» EXERCISE INPUTS
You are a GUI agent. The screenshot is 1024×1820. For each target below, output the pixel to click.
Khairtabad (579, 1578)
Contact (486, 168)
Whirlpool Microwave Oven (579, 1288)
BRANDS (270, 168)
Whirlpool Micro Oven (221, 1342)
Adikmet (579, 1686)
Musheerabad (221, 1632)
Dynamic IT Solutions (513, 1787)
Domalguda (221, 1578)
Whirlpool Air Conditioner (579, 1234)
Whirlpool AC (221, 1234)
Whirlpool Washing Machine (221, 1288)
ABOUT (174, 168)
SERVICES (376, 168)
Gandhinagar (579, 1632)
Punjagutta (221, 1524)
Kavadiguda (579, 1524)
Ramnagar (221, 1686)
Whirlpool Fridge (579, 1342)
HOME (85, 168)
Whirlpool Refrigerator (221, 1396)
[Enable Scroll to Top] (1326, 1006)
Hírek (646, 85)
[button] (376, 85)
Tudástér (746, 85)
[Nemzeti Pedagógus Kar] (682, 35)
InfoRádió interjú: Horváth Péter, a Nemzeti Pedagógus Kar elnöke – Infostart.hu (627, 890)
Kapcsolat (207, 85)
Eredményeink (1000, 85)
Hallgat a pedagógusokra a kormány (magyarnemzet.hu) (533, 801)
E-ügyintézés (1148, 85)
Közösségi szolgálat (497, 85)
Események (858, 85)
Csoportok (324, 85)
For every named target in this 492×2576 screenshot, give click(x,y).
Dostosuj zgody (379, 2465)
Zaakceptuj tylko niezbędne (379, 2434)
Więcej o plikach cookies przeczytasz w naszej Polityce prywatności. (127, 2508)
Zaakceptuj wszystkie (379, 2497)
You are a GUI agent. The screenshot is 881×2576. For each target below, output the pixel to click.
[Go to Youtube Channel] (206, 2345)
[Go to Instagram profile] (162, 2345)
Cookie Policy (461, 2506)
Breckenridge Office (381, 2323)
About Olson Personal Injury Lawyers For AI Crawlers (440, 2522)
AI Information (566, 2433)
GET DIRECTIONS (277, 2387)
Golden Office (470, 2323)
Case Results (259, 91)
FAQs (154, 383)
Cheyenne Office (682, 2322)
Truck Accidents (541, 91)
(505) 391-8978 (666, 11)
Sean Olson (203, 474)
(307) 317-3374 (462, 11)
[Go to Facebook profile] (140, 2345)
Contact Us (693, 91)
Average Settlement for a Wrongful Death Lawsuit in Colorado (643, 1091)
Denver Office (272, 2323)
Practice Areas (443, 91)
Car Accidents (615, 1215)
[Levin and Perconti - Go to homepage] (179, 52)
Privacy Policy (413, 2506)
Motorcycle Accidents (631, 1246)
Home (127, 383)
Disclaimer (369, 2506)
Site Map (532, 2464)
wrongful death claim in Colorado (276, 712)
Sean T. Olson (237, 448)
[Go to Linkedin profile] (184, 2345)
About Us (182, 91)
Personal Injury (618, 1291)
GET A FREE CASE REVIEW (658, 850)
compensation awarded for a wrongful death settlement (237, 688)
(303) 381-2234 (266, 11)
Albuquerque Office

» ACTIVITY
Gather each line from the listing above that holds "output".

» EXERCISE RESULT
You are a GUI agent. The screenshot is 1024×1820. For each target below, output the pixel to click.
You are a GUI agent. The screenshot is 881×2576. For each target below, output the pixel to click.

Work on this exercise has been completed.